I need to write a query:
Find the difference between the average rating of movies released before 1980 and the average rating of movies released after 1980. (Make sure to calculate the average rating for each movie, then the average of those averages for movies before 1980 and movies after. Don't just calculate the overall average rating before and after 1980.)
The schema is as follows:
Movie ( mID, title, year, director )
English: There is a movie with
ID number mID, a title, a release year, and a director.
Reviewer ( rID, name )
English: The reviewer with ID number rID has a certain name.

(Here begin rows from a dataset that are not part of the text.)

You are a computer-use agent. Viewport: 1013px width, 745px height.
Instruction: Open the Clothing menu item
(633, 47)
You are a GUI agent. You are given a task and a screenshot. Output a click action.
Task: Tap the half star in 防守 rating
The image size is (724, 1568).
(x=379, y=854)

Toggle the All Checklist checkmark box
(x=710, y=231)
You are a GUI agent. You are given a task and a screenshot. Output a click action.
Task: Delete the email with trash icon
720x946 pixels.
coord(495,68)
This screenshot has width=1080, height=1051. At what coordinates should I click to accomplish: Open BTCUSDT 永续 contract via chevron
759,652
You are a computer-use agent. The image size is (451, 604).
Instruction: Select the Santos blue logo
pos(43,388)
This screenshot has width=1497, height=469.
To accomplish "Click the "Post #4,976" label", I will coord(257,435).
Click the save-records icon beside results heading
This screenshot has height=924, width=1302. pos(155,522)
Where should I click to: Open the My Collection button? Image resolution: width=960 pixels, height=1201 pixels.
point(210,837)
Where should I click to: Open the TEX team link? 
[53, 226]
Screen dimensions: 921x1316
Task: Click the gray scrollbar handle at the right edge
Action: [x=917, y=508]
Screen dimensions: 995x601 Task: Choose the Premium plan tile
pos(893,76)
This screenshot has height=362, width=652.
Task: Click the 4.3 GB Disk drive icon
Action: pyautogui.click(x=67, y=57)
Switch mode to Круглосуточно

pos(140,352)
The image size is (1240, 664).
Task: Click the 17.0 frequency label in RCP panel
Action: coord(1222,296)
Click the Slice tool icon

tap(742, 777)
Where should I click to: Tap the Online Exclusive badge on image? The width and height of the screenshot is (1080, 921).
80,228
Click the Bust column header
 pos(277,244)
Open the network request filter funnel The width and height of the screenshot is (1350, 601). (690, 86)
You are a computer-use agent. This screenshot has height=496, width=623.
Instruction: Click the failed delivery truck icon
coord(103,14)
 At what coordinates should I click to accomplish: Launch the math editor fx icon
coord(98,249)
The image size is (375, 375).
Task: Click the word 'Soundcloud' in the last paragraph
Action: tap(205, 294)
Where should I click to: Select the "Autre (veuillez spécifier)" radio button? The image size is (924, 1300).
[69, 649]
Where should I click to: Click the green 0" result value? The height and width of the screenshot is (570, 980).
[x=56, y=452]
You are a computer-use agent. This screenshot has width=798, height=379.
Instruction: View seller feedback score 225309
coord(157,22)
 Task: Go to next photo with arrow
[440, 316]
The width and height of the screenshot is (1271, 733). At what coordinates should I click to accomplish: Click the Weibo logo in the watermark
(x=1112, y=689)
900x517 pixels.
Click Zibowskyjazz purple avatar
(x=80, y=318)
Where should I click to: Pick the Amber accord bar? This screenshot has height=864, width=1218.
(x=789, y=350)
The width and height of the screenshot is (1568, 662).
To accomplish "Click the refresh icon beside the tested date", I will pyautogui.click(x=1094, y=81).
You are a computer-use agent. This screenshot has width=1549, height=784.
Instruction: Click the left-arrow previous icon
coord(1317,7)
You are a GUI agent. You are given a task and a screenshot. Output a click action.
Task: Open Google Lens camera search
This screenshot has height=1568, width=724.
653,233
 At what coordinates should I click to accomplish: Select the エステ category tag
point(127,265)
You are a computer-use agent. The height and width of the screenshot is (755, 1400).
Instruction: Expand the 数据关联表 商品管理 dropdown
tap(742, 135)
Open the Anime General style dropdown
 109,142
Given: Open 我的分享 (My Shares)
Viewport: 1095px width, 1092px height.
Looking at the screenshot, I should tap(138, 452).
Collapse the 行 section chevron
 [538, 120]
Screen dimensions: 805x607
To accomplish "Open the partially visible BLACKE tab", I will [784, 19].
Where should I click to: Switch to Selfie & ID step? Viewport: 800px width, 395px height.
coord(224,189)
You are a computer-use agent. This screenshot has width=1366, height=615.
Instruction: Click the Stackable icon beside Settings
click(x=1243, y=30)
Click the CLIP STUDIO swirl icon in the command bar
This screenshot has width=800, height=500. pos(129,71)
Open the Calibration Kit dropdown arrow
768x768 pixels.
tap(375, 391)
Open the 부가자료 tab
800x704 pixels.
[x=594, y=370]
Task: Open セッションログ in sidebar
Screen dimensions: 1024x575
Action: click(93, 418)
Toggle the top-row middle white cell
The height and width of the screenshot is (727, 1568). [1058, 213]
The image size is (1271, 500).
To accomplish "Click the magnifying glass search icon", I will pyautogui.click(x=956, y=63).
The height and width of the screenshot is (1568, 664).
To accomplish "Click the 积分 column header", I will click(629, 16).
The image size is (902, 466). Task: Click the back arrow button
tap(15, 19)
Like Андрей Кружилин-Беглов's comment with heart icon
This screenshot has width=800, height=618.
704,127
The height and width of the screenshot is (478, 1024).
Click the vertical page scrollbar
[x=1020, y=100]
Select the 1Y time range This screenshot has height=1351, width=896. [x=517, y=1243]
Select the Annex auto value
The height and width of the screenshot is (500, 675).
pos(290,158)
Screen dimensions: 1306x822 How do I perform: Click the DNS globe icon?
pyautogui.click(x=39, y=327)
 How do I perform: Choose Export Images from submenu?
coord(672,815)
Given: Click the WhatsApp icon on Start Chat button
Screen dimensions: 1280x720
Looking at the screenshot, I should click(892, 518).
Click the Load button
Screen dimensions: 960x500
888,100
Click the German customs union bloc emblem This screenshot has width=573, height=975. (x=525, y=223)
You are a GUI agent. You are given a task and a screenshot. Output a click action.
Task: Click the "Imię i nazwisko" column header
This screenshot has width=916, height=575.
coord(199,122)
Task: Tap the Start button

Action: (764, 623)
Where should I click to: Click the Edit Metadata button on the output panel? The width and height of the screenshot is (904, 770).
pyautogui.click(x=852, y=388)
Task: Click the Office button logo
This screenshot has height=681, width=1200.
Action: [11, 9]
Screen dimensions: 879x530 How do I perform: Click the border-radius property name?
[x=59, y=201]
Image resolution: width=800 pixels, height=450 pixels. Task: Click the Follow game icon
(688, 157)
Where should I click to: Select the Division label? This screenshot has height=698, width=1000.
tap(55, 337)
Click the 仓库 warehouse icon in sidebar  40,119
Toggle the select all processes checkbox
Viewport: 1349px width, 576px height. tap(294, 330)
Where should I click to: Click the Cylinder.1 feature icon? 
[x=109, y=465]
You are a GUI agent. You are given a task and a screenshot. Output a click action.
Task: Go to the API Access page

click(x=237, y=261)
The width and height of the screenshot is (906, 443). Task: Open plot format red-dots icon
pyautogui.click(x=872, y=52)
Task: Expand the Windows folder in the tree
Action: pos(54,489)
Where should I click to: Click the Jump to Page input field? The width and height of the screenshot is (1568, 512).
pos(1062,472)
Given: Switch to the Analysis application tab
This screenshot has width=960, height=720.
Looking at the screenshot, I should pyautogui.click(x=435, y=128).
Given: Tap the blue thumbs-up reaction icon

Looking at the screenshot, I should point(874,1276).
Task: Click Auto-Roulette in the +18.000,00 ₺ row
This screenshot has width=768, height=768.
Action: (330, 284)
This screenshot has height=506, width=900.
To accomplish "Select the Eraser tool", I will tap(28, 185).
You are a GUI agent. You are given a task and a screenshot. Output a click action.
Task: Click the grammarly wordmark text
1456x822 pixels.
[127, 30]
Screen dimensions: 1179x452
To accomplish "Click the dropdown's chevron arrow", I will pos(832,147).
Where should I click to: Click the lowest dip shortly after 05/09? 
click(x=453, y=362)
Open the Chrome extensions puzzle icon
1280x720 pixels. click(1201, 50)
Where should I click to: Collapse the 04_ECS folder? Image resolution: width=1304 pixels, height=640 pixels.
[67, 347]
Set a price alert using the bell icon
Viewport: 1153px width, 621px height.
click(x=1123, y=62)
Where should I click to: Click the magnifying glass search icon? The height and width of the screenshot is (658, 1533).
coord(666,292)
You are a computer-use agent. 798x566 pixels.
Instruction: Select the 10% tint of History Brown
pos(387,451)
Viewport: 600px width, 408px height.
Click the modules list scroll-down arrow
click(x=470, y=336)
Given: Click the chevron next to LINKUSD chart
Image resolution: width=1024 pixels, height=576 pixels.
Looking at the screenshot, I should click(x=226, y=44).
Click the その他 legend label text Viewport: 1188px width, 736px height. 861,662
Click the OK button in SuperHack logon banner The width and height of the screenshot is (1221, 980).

Rating ( rID, mID, stars, ratingDate )
English: The reviewer rID gave the movie mID a
number of stars rating (1-5) on a certain ratingDate.
The following is the query I came up with. The result is correct but is definitely not a very good query:
select t1.p1-t2.p2 from
(select avg(average) as p1 from
(select g.mid,g.average, year from
(select mid, avg(stars) as average from rating
group by mid) g, movie
where g.mid=movie.mid) j
where year >= 1980) t1,
(select avg(average) as p2 from
(select g.mid,g.average, year from
(select mid, avg(stars) as average from rating
group by mid) g, movie
where g.mid=movie.mid) j
where year < 1980) t2;
The following is how I arrived at this query. First of all, I wrote this subquery that retrieves movie id, average rating for that movie, the year of the movie:
select g.mid,g.average, year from
(select mid, avg(stars) as average from rating
group by mid) g, movie
where g.mid=movie.mid
Now I need to use the same subquery to create two tables where the first table contains average of rating for movies after 1980. The second contains the average of rating for movies before 1980. In the top level query, I subtract these 2 values.
The problem is I am duplicating the same code in two places. Can you please help optimize the code from a code duplication standpoint, as well as performance?